EL GRITO DE LOS REFUGIADOS
(En base a nuestra experiencia en los campos de
refugiados en Grecia)
Fernando Bermúdez
Escribo estas líneas con dolor, pasión, ternura e
indignación después de la visita que,
durante mes y medio, hicimos este verano, Mari Carmen y yo, a los campos de refugiados en Grecia. Nos
motivó la solidaridad con la humanidad sufriente y el reconocimiento de la
presencia viva de Jesús en los sintecho, migrantes y refugiados, que son los
crucificados de la historia de nuestro tiempo.
Mari Carmen y yo vivimos hace más de treinta años una
experiencia similar con los refugiados guatemaltecos en Chiapas y Yucatán
(México). Fuimos testigos del dolor de quienes se vieron forzados a huir de su
tierra, cruzando montañas, selvas y ríos, para salvar la vida frente a la
política de tierra arrasada y las horribles masacres cometidas por el ejército
durante la dictadura militar. Al escuchar aquellos testimonios salimos muy
impactados. Nunca nos habíamos imaginado que existiera tanta crueldad en el
corazón del ser humano.

* Lo que se pide *
Prosigue el texto sobre los refugiados a partir de su última oración.

* Material *

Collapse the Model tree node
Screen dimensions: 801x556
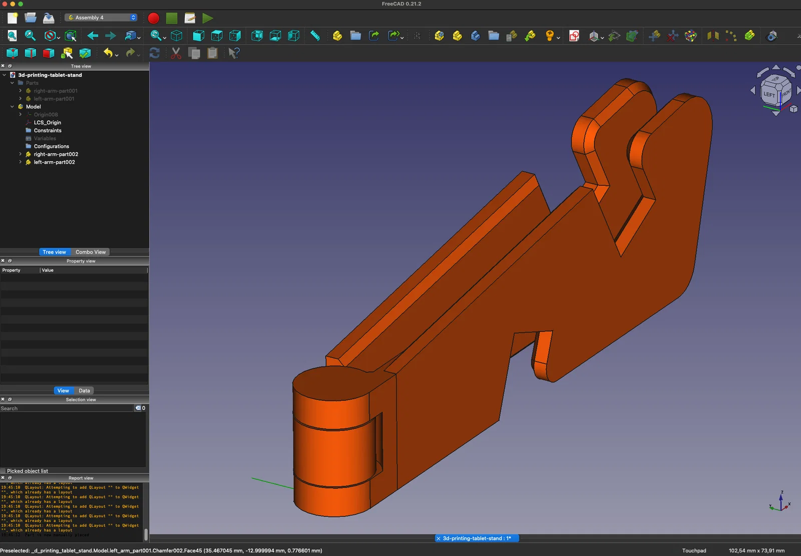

---

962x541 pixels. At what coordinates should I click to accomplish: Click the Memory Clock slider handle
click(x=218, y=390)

* Respuesta al ejercicio *
Ahora hemos revivido aquellos tiempos al entrar en
contacto con los refugiados que huyen de la guerra en Oriente Medio. El
fenómeno de
los refugiados sirios es el mayor drama humano desde la
Segunda Guerra Mundial, según Amnistía Internacional. Son 65 millones de refugiados
en todo el mundo, según ACNUR, siendo Siria uno de los países más afectados con
casi 6 millones de refugiados y cinco millones de desplazados internos.
Duele este mundo. Duele la injusticia. Duelen las
guerras. Duele el sufrimiento de la gente. Duele la falta de sensibilidad y
solidaridad para abrir fronteras y acoger a los que reclaman ayuda y quieren
vivir en paz y con dignidad.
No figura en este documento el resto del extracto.